● **INSTRUCTION 1**
In the passage on electric charge, copy the part starting at "Comment author: Lumifer" and ending at "and white context.", substituting "negative and positive" for "red and white".
● **INSTRUCTION 2**
What names does the passage on electric charge give to the two kinds of charges?

● **QUOTED TEXT**
^^^^
Electric charge is precisely the sort of example that makes me think aliens could conceivably be doing OK without negative numbers. There are two kinds of charges, call them white charge and red charge. White charges create white fields, while red charges create red fields, and the white and red fields coexist in space. These fields exert forces on white and red charges according to well-defined equations. We find it very convenient to identify white with + and red with -, and speak of a single electromagnetic field, but I don't think (though I might be missing something) that this description is physically essential. That is, not only is the choice of electron as - and proton as + arbitrary, but the decision to view these two kinds of charges as positive and negative halves of a single notion of charge is arbitrary as well. It does seem very convenient mathematically, but without that convenience the equations of motion would not be significantly more difficult.

Comment author: Lumifer 10 December 2013 08:13:30PM 1 point [-]

Charge conservation makes a lot more sense in the + and - context than in the red and white context.
^^^^
(Data entries)

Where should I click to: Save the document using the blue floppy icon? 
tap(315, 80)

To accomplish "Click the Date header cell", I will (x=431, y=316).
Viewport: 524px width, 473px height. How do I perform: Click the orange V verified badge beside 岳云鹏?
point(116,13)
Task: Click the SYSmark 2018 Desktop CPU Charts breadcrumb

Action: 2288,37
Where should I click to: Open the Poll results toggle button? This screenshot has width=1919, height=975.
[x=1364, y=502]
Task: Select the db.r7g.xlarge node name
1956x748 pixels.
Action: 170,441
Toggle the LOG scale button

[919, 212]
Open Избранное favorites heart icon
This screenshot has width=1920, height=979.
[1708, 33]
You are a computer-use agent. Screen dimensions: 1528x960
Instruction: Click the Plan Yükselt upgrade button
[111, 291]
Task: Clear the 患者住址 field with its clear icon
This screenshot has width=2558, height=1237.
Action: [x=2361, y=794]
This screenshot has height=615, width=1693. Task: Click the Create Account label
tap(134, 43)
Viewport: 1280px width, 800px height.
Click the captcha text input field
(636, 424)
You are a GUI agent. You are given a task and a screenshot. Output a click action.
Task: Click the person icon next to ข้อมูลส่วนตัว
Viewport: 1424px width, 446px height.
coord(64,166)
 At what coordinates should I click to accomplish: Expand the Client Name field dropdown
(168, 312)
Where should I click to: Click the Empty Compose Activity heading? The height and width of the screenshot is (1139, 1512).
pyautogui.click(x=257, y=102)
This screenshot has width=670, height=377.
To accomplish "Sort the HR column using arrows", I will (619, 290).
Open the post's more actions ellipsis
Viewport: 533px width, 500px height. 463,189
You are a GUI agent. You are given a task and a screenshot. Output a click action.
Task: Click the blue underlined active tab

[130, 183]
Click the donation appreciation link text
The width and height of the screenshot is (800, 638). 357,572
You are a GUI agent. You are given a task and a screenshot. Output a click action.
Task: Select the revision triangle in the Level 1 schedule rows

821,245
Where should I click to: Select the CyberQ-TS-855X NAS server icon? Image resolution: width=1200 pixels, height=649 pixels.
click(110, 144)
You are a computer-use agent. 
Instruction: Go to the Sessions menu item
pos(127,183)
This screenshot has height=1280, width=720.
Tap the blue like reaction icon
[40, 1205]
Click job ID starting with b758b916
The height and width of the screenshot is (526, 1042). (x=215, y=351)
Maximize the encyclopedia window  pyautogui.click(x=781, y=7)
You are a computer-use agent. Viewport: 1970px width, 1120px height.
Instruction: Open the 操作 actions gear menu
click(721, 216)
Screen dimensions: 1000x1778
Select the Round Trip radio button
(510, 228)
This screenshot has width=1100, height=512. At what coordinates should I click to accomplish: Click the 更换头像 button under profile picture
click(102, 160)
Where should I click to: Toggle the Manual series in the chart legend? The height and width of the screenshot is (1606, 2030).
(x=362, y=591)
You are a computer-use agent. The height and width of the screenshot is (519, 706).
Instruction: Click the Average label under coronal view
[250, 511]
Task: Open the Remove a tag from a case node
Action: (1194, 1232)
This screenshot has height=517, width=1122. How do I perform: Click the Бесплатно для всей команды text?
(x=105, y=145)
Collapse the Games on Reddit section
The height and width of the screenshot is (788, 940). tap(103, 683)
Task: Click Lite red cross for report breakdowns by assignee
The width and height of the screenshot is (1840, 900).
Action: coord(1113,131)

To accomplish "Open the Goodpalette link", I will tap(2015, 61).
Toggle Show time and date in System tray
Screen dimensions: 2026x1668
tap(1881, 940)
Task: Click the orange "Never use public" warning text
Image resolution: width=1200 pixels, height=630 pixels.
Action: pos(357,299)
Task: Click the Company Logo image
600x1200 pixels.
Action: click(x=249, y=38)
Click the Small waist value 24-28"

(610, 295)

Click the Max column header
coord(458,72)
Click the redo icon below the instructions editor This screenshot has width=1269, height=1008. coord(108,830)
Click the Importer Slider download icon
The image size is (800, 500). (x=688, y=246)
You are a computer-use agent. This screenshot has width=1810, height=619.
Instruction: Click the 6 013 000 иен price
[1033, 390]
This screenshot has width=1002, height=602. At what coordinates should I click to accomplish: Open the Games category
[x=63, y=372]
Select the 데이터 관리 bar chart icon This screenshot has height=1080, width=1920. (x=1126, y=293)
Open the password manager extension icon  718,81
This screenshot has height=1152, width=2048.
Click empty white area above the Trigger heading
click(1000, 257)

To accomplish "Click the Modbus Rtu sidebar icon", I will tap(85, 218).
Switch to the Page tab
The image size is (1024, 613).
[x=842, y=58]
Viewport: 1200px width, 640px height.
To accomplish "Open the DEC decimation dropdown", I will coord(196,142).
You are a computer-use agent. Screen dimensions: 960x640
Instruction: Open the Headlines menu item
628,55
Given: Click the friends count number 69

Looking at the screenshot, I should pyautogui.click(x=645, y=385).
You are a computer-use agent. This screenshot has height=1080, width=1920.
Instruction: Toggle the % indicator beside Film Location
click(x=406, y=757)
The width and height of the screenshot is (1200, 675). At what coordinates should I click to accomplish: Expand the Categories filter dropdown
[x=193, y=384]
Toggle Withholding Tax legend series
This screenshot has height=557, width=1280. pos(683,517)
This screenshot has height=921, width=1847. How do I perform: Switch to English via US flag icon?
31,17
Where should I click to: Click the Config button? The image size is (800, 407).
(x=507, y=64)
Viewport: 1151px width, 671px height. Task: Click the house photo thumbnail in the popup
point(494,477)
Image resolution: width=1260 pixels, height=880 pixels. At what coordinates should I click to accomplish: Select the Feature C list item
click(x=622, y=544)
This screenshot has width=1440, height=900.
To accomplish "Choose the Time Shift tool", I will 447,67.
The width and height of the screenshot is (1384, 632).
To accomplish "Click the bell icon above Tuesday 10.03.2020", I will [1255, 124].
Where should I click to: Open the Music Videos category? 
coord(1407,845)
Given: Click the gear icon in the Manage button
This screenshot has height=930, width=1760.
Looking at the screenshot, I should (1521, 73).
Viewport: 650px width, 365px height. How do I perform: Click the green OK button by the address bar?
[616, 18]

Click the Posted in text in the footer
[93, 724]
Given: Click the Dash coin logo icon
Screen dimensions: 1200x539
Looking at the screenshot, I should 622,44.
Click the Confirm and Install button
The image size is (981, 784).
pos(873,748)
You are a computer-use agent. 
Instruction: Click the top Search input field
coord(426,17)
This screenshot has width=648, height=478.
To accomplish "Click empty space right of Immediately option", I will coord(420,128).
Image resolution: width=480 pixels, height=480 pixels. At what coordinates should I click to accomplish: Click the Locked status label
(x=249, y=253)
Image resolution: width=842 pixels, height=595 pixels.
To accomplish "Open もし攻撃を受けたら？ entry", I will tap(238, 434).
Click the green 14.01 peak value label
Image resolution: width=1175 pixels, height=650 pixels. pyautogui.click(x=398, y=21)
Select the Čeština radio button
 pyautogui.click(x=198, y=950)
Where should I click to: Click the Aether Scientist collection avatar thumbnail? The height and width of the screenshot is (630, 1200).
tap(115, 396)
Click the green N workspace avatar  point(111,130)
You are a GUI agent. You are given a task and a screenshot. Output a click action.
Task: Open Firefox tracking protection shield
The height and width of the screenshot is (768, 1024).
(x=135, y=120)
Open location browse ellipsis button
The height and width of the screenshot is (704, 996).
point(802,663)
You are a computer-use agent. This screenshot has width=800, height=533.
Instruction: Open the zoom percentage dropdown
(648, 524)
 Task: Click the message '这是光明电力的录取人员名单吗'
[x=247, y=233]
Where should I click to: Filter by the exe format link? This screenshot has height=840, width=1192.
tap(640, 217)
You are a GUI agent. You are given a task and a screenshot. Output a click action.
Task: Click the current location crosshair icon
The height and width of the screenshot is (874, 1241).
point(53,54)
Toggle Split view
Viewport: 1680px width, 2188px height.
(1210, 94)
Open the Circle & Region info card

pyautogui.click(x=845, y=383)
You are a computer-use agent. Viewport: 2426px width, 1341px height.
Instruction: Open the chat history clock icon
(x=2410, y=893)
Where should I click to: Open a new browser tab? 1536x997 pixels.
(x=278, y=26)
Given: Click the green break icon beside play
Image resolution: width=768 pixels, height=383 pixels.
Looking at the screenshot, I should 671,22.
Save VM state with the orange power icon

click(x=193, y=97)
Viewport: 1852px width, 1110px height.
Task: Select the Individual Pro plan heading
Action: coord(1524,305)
^^^^
● **TASK ANSWER 1**
Comment author: Lumifer 10 December 2013 08:13:30PM 1 point [-]

Charge conservation makes a lot more sense in the + and - context than in the negative and positive context.

● **TASK ANSWER 2**
White charge and red charge.